AT UC & BEYOND: Dems outnumber GOP profs; grads of U.S. colleges enjoy visa advantages

DEMOCRAT PROFESSORS OUTNUMBER REPUBLICAN professors at American colleges, according to a pair of studies released this month by the National Association of Scholars. One study found that in the American Anthropological Association, for example, there were 30 people who voted mostly Democratic for every one who voted Republican. In other groups, like the American Economic Association, the disparity was less stark, with Democrats outnumbering Republicans three to one. The other study examined the party registrations of professors at Stanford University and UC Berkeley. According to the findings, the ratio of Democrats to Republicans is 7.6 to 1 at Stanford and 9.9 to 1 at UC Berkeley.

...MORE THAN ONE MILLION students and 90,000 low-income college students may lose their grants in the 2005-06 school year under new financial aid rules. Congress passed a bill on Nov. 20 that will increase Pell Grant funding by approximately $458 million to $12.4 billion, which may not meet the growing demand for the program. According to a Nov. 23 press release from the California Student Public Interest Research Group, the spending bill will force the Department of Education to change the formula used to calculate student eligibility for Pell Grants.

...HIGH HOUSING COSTS in Davis was one of the reasons that a Davis microprocessor firm recently opened up a design lab in Ann Arbor, Mich., according to the Ann Arbor Business Review. "We suffer from high taxes, extremely high housing prices and a lot of anti-business legislation and regulations," said Z-World founder and CEO Norm Rogers. The article noted that the average sales price of a home in Davis in 2004 was $597,600; in Ann Arbor, it was $340,000.

...THE UC SYSTEM filed a lawsuit Nov. 1 against a number of major natural gas providers for manipulating retail natural gas prices during California's energy crisis in 2000-2001. In the lawsuit filed in Alameda County Superior Court, the university claims that the energy companies -- primarily producers, marketers, traders, transporters, distributors and sellers of retail natural gas -- engaged in "unfair and deceptive conduct (that) caused California gas retail prices to escalate to about six times the national average."

...FILM PRODUCER Roger Corman has agreed to provide production funding of $100,000 to one or more UCLA School of Theater, Film and Television students to produce a feature-length motion picture. After Corman chooses one or more student proposals, funding for $100,000 per project will be given, and the applicants will produce a feature-length motion picture. Corman has pledged one-third of the profits from the resulting films to the department of film, television and digital media.
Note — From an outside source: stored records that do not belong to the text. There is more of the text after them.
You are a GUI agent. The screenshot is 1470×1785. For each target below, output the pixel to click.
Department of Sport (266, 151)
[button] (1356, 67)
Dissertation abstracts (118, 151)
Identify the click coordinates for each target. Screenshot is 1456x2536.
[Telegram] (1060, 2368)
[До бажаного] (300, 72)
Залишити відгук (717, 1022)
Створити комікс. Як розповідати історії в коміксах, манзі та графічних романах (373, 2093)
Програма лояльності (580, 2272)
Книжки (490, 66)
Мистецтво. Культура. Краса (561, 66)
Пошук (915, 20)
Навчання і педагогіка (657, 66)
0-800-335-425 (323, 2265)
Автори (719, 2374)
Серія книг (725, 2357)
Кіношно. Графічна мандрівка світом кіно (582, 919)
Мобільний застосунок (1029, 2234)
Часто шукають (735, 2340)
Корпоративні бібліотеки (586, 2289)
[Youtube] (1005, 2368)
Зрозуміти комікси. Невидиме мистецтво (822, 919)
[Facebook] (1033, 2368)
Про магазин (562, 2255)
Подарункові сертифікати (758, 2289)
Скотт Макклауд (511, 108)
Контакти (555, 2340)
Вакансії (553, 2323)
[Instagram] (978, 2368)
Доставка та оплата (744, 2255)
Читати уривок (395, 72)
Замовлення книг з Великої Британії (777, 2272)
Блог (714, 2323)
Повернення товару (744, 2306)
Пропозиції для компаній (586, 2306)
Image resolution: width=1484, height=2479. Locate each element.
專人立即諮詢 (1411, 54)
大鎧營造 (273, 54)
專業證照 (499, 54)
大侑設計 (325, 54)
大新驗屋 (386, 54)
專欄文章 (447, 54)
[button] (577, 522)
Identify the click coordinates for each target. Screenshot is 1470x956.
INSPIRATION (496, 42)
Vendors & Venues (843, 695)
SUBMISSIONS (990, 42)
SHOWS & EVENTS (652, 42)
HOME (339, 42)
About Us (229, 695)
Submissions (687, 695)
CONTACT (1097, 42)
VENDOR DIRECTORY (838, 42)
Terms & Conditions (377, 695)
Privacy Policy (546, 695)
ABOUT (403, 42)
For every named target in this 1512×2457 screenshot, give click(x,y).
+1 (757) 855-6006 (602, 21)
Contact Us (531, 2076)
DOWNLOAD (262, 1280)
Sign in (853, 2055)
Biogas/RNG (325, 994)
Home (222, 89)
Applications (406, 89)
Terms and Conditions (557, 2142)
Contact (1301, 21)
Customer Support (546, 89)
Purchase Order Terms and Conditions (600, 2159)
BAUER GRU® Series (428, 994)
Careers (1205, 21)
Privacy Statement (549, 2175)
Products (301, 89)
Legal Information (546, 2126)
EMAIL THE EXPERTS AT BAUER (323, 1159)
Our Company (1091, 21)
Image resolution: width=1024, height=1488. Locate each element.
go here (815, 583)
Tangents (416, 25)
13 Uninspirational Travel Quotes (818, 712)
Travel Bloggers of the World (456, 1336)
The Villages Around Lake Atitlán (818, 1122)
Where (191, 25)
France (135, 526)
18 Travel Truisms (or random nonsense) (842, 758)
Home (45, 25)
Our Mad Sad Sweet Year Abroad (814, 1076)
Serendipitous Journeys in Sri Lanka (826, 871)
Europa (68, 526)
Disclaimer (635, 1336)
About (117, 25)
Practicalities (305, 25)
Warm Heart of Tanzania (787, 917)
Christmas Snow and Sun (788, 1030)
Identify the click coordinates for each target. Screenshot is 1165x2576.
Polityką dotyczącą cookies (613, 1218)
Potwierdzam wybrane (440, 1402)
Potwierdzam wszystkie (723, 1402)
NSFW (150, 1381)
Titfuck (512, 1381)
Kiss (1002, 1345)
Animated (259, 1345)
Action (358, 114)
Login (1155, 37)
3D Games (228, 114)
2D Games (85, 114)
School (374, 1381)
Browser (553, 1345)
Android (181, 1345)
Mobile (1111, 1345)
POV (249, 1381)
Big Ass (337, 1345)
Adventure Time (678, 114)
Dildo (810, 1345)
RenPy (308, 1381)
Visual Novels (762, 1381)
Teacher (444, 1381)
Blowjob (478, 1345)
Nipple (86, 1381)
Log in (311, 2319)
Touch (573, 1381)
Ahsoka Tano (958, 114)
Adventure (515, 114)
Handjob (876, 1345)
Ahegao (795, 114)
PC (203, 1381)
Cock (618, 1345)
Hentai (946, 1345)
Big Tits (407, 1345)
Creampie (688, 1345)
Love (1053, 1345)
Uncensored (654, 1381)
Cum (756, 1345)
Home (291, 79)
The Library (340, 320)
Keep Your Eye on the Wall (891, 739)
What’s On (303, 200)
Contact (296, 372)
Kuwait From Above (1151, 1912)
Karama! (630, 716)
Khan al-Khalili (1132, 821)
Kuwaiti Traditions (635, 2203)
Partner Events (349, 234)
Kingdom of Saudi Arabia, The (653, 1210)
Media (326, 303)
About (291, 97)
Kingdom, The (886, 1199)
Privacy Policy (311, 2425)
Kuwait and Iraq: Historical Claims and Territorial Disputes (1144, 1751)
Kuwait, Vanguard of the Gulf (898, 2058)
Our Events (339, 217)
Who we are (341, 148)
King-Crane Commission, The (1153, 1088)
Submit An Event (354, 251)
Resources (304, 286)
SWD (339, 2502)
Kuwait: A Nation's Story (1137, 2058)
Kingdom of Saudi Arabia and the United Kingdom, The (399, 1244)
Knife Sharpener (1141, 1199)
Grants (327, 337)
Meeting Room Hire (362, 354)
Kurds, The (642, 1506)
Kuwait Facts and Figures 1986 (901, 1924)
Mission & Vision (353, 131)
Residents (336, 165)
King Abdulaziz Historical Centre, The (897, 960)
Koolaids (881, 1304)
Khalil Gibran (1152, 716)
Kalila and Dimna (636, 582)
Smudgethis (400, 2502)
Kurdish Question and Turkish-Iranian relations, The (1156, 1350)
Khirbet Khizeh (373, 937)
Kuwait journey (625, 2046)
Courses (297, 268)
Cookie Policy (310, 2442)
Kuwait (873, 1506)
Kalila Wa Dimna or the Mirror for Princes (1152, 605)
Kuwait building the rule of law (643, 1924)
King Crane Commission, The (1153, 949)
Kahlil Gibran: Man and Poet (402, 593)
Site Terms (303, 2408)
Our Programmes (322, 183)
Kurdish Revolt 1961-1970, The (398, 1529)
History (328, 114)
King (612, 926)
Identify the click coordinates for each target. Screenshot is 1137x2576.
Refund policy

...UC SANTA BARBARA reports that for the eighth consecutive year, research support from external sources reached a record high. Last year a total of $161.4 million was received from federal and state agencies, corporations, and foundations -- 12 percent over the previous year's record of $143.9 million.

...THE UCLA LIBRARY has acquired the papers of Harry Crane (1914-99), creator of "The Honeymooners" and a prolific writer of radio, television and film comedy. The collection encompasses scripts, correspondence, photographs, topical humor publications and awards spanning his career from the 1940s through the 1990s.

...PROFESSORS WALKED OFF THEIR JOBS at Northeastern Illinois University in November. Contract talks between administrators and members of Local 4100 of University Professionals of Illinois broke off on Nov. 19, with the sides still far apart on pay and workload issues. Faculty members are frustrated because they say the administration has not compromised much since negotiations began in May. The previous contract expired in August.

...INTERNATIONAL STUDENTS AND SCHOLARS who hold master's degrees or doctorates from American universities will have an edge over other foreign citizens seeking H-1B visas to work in the United States, thanks to a provision tucked into the vast spending bill that Congress approved in November, the Chronicle of Higher Education reported. The provision would allocate 20,000 new H-1B visas solely to foreigners who have graduate degrees from American universities. President Bush is expected to sign the legislation, which encompasses nine different spending bills.

...HARVARD LAW SCHOOL recently re-imposed a ban against military recruiting on its campus, on the grounds that the armed forces discriminate against gay men and lesbians. The decision came a day after a federal appeals court overturned a law penalizing colleges that do not provide access to recruiters.